Official Opposition Leader Philip 'Brave' Davis.
By RASHAD ROLLE
Tribune Staff Reporter
DEPUTY Prime Minister Philip “Brave” Davis yesterday announced that PowerSecure has received approval from the government to officially assume management control of Bahamas Power and Light, which now operates as the Bahamas Electrical Corporation.
PowerSecure will officially sign a management services agreement with the government “imminently”, he said in the House of Assembly.
After a lengthy and complex process, the Christie administration last year chose PowerSecure, a publicly traded company with $300m in total assets, to manage the struggling utility provider.
The Christie administration’s attempts to reform BEC and the country’s energy sector has been one of its most ambitious pursuits. It has the potential to fundamentally transform the corporation, which has long been characterised by debt, poor service and inefficiency.
Mr Davis, who is also the minister of works, said PowerSecure will not cut staff in the near future, although he did not rule out the possibility that this will eventually take place.
“If there are to be any (redundancies) this will be done over time in a manner that is fully open with key stakeholders and employees themselves,” he said.
As manager of BPL, PowerSecure will have responsibility for all “electricity generation, transmission and distribution, procurement, and customer service,” Mr Davis said.
PowerSecure will improve services by improving existing assets, Mr Davis said, adding that it will also “introduce new highly efficient dual fuel engines with lower carbon dioxide impact at Clifton Pier.”

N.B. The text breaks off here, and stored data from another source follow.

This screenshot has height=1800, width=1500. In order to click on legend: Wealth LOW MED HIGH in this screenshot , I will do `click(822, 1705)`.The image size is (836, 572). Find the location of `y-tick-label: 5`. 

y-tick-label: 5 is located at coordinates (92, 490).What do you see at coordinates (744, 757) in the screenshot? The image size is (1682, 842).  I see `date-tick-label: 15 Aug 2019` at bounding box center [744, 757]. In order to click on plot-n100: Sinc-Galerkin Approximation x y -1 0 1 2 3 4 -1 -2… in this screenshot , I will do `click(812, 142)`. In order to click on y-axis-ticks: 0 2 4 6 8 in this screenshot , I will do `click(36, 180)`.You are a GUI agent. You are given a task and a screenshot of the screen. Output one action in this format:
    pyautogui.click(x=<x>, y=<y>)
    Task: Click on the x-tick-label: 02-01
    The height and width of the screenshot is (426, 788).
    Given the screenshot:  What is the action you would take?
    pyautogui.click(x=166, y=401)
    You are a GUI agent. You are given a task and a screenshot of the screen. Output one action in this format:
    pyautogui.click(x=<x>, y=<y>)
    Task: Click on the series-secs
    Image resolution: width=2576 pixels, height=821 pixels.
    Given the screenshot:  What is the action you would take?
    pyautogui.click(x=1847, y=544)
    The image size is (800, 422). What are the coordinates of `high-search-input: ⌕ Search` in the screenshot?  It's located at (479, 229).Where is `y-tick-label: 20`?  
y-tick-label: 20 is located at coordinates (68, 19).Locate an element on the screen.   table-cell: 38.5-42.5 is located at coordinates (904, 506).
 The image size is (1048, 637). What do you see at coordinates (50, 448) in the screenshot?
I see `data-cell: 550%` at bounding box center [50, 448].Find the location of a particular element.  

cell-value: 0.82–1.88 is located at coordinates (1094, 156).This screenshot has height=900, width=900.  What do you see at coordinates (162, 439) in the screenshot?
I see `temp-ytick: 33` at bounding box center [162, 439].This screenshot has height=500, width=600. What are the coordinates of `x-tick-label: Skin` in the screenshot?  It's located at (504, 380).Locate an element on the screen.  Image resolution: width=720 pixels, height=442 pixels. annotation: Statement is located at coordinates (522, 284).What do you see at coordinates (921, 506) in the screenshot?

It will reduce the corporation’s dependency on expensive fuel by “improving fuel mix and engine efficiency” while also introducing solar energy systems to reduce fuel usage and transportation costs.
“It also aims to improve customer experience with expanded communication and payment options and introduction of prepaid services,” Mr Davis said.
While BEC currently loses $20m - $30m a year, PowerSecure will convert this into a “sustainable profit,” Mr Davis said.
The government will give PowerSecure a base management fee of $2m per year with the opportunity for the company to receive a compensation bonus of up to 150 per cent of that based on achievements in areas like non-fuel management costs and reliability.
BPL was incorporated last September.
The utility provider has six new board members: Nathaniel Beneby, chairman; Donna Smith, deputy chairperson; Deepak Bhatnagar, executive director; three directors, Patricia Hermanns, Andrew Rogers, and Daphne Simmons.